I never like to take shocking, TMZ type current events and twist them into writing points for the blog but this Mindy McCready tragedy has weighed heavily upon me. And the reason I'm writing about it now is that, as I am about to publish Chapter 3 and then 4 of 'The Rock' over the coming weeks, it hits a little too close to home.
Schrodinger's Cat is a paradox in quantum mechanics proposed in the 1930's by people way smarter than me but it somehow seems oddly and unshakably applicable to my thinking tonight.
The crux of the theorem, at least from a philosophical/non-mathematic perspective is that if you put a cat in a sealed box, it exists in a state of neither being alive or dead until you open the box.
What I've taken it to mean in my own life is this. All of us have good and evil within us; creativity and destruction; the sacred and profane; beauty and sorrow; hope and heroism but desperation and despair as well. And I'm not sure that we really get to choose which state we'll be in when the box is opened.
But what I do know is if we're in the later state not the former, what we don't get to do is take anyone down with us.
The tipping point for me was reading an article about how, when Ms. McCready murdered her dog before she took her own life, it was not an act of malice. And though I'm sure it's just a sad attempt of spin control from the PR machine, do they really think we're that daft and easily persuaded?

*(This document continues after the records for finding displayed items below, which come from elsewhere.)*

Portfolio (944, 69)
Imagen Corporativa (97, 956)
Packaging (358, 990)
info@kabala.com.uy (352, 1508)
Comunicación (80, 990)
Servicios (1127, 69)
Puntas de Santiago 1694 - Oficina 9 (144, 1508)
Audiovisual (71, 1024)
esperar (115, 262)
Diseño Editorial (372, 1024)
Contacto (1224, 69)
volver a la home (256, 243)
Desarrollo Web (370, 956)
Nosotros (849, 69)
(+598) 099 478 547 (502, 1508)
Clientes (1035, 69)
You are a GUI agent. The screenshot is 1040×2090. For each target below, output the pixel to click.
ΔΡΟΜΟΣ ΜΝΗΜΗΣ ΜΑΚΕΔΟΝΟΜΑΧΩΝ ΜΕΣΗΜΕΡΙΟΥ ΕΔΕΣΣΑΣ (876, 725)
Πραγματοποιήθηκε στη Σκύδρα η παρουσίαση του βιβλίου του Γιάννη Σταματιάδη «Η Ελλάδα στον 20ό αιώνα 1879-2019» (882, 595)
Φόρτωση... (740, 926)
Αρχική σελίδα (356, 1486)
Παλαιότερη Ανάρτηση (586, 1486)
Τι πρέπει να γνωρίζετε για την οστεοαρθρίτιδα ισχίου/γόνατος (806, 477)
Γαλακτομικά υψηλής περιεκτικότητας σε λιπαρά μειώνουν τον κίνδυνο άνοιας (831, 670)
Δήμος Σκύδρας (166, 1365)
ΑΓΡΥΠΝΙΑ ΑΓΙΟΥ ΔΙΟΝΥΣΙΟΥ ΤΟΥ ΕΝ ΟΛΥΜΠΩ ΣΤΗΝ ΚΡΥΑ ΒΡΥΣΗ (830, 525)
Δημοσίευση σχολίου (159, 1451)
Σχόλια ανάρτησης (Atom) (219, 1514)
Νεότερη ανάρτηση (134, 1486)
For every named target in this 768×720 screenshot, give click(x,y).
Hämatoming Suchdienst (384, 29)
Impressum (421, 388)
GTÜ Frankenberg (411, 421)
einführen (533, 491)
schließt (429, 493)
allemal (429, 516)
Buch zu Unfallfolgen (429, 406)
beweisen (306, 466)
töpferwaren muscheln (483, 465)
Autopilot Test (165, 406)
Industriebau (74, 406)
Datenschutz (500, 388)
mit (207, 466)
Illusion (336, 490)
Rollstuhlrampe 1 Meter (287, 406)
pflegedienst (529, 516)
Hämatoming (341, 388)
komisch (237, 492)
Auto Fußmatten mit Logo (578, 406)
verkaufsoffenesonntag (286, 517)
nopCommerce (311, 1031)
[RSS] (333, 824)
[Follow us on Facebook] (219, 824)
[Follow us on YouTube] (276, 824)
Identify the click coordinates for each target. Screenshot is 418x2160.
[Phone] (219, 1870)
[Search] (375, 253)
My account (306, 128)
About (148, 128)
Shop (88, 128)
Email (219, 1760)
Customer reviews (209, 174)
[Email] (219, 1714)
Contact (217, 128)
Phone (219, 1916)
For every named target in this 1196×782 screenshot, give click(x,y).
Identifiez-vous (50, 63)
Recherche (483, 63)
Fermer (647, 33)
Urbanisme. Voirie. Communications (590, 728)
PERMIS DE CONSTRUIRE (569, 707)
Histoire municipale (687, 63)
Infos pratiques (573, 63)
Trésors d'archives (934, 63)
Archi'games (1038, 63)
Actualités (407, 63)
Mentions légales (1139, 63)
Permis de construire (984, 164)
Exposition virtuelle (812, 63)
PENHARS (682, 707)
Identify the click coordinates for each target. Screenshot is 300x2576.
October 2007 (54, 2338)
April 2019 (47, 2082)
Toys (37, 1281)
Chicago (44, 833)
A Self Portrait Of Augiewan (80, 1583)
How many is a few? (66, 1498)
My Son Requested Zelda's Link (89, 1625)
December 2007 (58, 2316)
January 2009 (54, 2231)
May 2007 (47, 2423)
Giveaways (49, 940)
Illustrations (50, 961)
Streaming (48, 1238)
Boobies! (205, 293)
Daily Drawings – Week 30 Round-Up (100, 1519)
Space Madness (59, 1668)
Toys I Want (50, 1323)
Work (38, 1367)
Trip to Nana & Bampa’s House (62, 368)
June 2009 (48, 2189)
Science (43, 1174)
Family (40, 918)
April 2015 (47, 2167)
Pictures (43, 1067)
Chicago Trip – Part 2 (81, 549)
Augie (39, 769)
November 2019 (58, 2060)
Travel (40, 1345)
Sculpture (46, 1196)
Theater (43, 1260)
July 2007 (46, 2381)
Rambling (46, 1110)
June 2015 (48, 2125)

Did you know that human beings are the only species on the planet that can choose not to live? We're the only ones who can willfully and deliberately kill ourselves, the lemming myth and others aside.
But we're also the only species that, when death is certain and the box is totally open, possess the desire to damn others to our fate. And therein lies the real tragedy.
Don't believe me? Mortally injure a member of a pride, a flock, a rafter, a lodge, a gaggle, or a herd and see if, in their dying breath, they try to take others down with them.